Pour ce qui est de la réponse du présent et de l’avenir, elle soulève la portée de la possibilité d’une réponse à l’objet de l’acte de protestation et des moyens de l’éviter, d’une part, et du degré de la légalité de son exercice, de l’autre.
La cause profonde de la plupart des manifestations, apparemment justes, humaines et d’une extrême urgence, est qu’elles sont liées à des droits économiques, sociaux et culturels (emploi, habitat, revendications sociales, infrastructures…). Par conséquent, la principale réponse qu’il convient de leur apporter réside dans la poursuite des efforts de développement. Il convient de noter que la réponse par le développement exige des moyens, et reste tributaire de facteurs endogènes et exogènes ; ses retombées n’étant pas toutes perceptibles dans l’immédiat.

Dans ce cadre, et outre les initiatives visant le développement économique et social, il s’agit de compter sur la poursuite des efforts dans ce domaine, y compris la bonne gouvernance, la parfaite transparence et la poursuite :
-Des efforts de moralisation de la vie publique, en droit et en pratique ;
-L’implication des divers acteurs locaux dans la prise de conscience des problèmes et potentialités disponibles, des solutions possibles, des programmes arrêtés et des résultats réalisés ;
-L’ouverture d’un dialogue permanent avec les protestataires sur ces questions ;
- La diffusion à grande échelle de l’exercice responsable des droits dans la société et permettre aux gens d’accéder aux droits prévus

Ces actions sont à même de limiter les manifestations fondées effectivement sur un droit des protestataires, ainsi que les manifestations ne reposant sur aucun droit ou fondement, telle la contestation d’une décision judiciaire ou d’une décision administrative devenue non susceptible de recours, ou même si elle en susceptible, il faudrait poursuivre les voies de recours contre le jugement ou la décision au lieu de manifester à son encontre.
Il va sans dire que la diffusion de la culture de l’exercice responsable des droits devra être accompagnée également par la réforme de la justice, la réforme du système administratif et une mise en œuvre intégrale des recommandations de l’IER.

Concernant le volet juridique, le rapport a approché la question de la pratique protestataire e en partant des libertés publiques.

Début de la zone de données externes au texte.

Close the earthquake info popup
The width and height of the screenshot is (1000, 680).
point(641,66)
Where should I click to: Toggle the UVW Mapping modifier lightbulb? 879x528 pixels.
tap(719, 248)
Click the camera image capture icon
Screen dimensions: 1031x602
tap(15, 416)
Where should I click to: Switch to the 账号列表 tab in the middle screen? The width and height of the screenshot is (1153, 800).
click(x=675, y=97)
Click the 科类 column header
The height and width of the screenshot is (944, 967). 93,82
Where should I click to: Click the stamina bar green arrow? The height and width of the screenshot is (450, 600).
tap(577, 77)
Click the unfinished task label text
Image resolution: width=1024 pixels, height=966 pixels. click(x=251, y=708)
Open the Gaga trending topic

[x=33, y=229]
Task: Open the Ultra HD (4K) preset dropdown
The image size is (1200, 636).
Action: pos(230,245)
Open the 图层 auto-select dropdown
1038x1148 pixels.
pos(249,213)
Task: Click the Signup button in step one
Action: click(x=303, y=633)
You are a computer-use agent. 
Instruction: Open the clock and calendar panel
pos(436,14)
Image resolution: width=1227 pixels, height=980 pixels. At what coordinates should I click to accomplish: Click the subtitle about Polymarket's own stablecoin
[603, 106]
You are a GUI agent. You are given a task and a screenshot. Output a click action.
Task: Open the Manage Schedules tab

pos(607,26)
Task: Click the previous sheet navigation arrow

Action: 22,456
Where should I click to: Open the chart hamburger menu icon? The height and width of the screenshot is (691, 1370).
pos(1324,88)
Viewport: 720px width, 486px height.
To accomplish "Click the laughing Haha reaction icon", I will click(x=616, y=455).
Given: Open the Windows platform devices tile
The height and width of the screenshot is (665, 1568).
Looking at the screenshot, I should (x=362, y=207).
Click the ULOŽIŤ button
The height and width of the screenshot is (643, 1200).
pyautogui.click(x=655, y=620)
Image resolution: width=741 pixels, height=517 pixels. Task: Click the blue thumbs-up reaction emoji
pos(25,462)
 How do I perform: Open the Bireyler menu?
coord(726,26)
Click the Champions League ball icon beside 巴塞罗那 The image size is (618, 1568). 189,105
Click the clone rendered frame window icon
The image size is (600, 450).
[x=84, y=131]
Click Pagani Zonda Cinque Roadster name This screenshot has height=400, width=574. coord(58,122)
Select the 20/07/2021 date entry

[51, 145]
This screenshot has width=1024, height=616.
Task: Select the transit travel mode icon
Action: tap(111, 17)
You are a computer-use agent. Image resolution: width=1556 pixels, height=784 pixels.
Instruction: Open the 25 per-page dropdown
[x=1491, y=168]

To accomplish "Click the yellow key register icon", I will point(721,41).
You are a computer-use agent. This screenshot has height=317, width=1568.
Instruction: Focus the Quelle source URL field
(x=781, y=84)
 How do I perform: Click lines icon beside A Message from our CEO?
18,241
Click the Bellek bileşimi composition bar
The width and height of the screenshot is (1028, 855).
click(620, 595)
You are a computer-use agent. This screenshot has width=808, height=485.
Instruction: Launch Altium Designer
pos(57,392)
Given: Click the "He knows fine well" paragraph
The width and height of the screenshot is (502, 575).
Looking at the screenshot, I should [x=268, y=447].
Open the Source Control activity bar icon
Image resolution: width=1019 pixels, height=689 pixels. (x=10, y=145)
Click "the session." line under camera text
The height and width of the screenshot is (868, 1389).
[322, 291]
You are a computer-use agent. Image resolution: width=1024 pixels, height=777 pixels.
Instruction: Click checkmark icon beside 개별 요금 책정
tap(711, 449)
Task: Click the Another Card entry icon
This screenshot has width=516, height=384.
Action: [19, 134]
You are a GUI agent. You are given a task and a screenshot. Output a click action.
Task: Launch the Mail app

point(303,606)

Après avoir mis en exergue les lacunes de la loi actuelle en matière d’encadrement de la pratique de la protestation, le rapport a indiqué que l’expansion de la pratique de la protestation dans l’espace et dans le temps, et les incidents, poursuites et procès qui en découlent parfois, à l’instar des incidents survenus dans les villes de Sefrou et de Sidi Ifni, avec les plaintes qui les ont accompagnées à propos de violations des droits de l’Homme. Cette expansion appelle une réflexion sur la révision de la loi relative aux rassemblements publics, afin de mettre en place un cadre juridique clair garantissant la pratique des rassemblements pacifiques sans porter atteinte aux autres libertés, elles aussi garanties par la Constitution, en particulier les libertés de circuler et de se déplacer, sans porter atteinte à la sécurité publique qui constitue la limite générale à l’exercice des libertés publiques.

A l’issue de cette analyse, le rapport a posé avec insistance la question de la réflexion sur la révision du cadre juridique relatif aux rassemblements publics en vue de trouver un cadre clair pour les rassemblements permis pour exprimer une position et une revendication dans un espace public, tant que la plupart de ces manifestations est désormais socialement acceptée, qu’elles n’étaient pas connues lors de l’élaboration de la loi relative aux rassemblements publics et que la règle étant que ce qui n’est pas interdit par la loi est permis . Et, il revient à la loi de délimiter ce qui est permis pour des objectifs déterminés.